To the best of our knowledge, no previous study has examined the effect of hopelessness on markers of sub-clinical endothelial dysfunction. One previous study examined the link between depression and e-selectin in a clinical sample (27), but to our knowledge, the association between depression and a broader set of endothelial markers in a population-based sample has not been characterized. The objective of this study was to examine whether hopelessness and depression are related to endothelial dysfunction, as measured by serum values of three markers of endothelial function: e-selectin and p-selectin, and soluble intercellular adhesion molecule-1 (s-ICAM1).


Sample Population

Data for this study come from the first wave of the Chicago Community Adult Health Study (CCAHS), a population-based survey designed to study the impact of psychological attributes, neighborhood environment, and socio-economic circumstances on adults aged 18 and over, conducted from 2001–2003. Sociodemographic and psychosocial data were collected on the full CCAHS sample (N=3105) during the interview portion of the study.

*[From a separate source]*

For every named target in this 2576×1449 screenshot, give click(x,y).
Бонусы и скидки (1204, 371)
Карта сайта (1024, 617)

Full details of the CCAHS have been reported elsewhere (28). All subjects gave informed consent for both the interviews and serum collection, and these studies were approved by the University of Michigan School of Public Health Institutional Review Board. Blood samples were drawn by certified phlebotomists for a random subsample of 661 respondents from 80 neighborhoods, frozen at least −20C by Quest Laboratories Chicago, and shipped to the Central Ligand Assay Satellite Services (CLASS) Laboratory in Ann Arbor, MI, where they were stored at -70 C until the time of analysis. All three biomarkers were assayed with ELISA Kits (R&D systems, Minneapolis, MN). We excluded individuals who reported ever having a heart attack or had missing values on any of the biomarkers or independent variables. The resulting final sample size for analyses consisted of 434 observations.

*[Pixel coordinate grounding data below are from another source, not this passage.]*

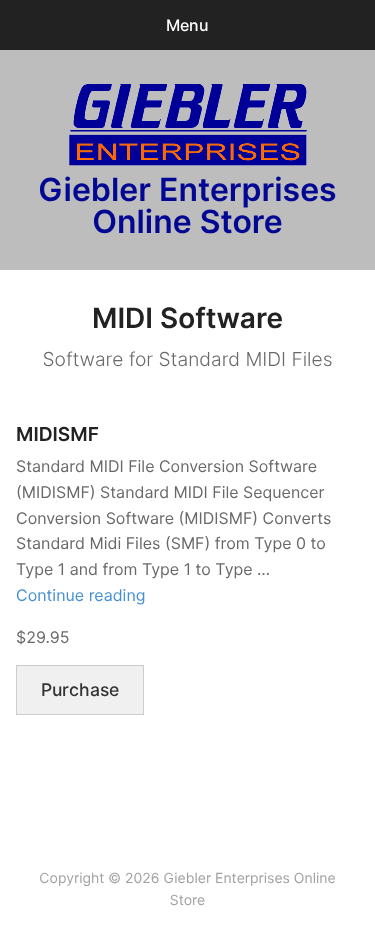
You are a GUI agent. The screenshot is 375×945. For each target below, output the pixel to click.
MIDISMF (57, 434)
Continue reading (81, 595)
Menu (187, 25)
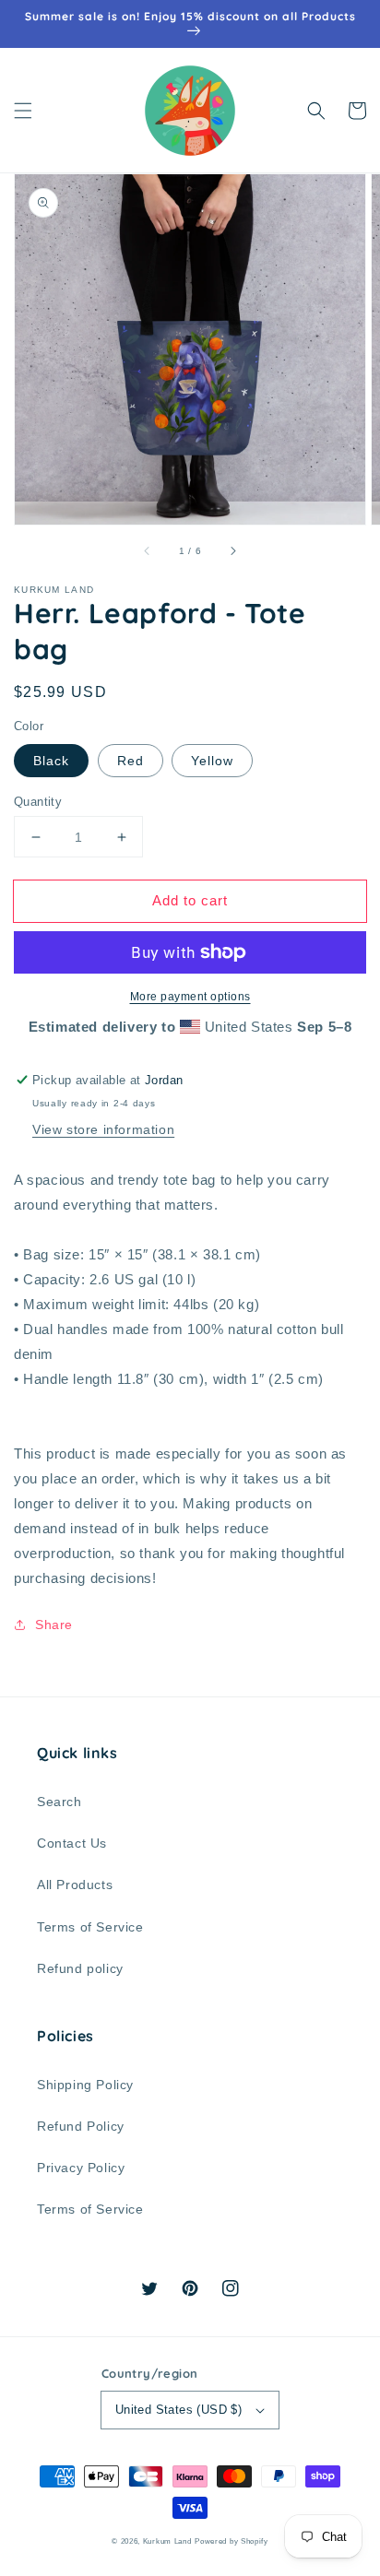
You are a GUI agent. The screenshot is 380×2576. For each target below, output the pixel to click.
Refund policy (80, 1968)
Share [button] (54, 1624)
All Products (75, 1884)
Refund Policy (81, 2126)
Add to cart (190, 900)
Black (51, 760)
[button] (23, 110)
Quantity (38, 802)
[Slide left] (147, 550)
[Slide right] (232, 550)
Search (59, 1801)
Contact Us (72, 1843)
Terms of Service (90, 1927)
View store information (103, 1129)
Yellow (212, 760)
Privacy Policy (81, 2167)
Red (130, 760)
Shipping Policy (85, 2084)
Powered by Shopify (231, 2541)
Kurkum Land (167, 2541)
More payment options (190, 996)
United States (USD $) (178, 2409)
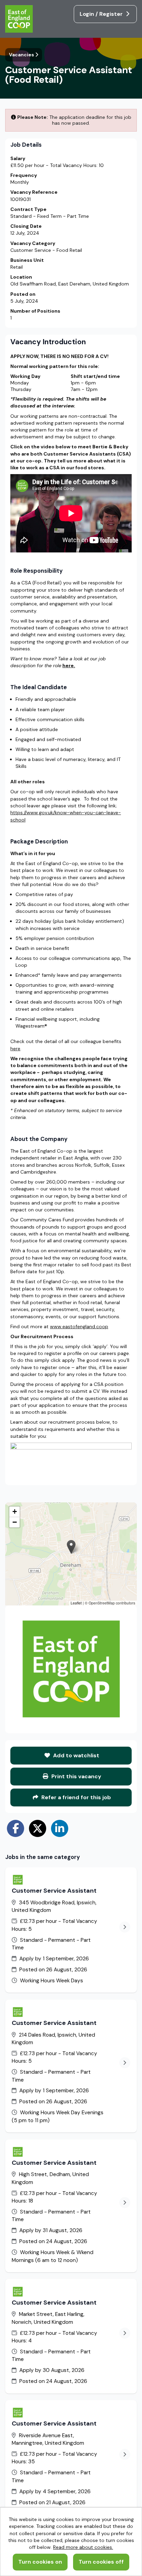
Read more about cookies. (83, 2547)
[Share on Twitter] (37, 1828)
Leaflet (76, 1602)
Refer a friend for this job (75, 1797)
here (15, 1048)
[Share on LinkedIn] (59, 1828)
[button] (71, 1547)
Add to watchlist (75, 1755)
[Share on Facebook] (15, 1828)
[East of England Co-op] (19, 19)
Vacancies (22, 55)
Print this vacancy (75, 1776)
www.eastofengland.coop (79, 1326)
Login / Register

Key Independent Variables: Hopelessness was measured with 2 items from the Kuopio Ischemic Heart Disease (KIHD) study that capture negative expectations about oneself and the future: 1.) I feel it is impossible for me to reach the goals I would like to strive for. 2.) The future seems hopeless to me and I can’t believe that things are changing for the better. These two questions have been used in previous studies that examined the relationship between hopelessness and cardiovascular disease (1, 2, 29). For each question, respondents answered on a scale of 1 to 4 whether they agreed strongly with the statement, agreed somewhat, disagreed somewhat, or disagreed strongly. Each response was then reverse coded and summed. We used the sum score to reflect a continuous measure of hopelessness. In addition, in order to capture possible nonlinear effects, we also examined a categorical classification of hopelessness level specified by the following delineation. The summed scores (range 2 to 8) were divided into three categories (low hopelessness (score=2), medium hopelessness (3 ≥ score ≤ 5), high hopelessness (6 ≥ score ≤ 8)). A score of 2 reflected consistent strong disagreement with each statement, scores from 3 to 5 indicated a more mixed response, and scores from 6 to 8 reflected general agreement with the statements. While not identical due to differences in scale, we base our grouping to reflect the degree of disagreement with the hopelessness measures that have been employed in previous studies (1, 2).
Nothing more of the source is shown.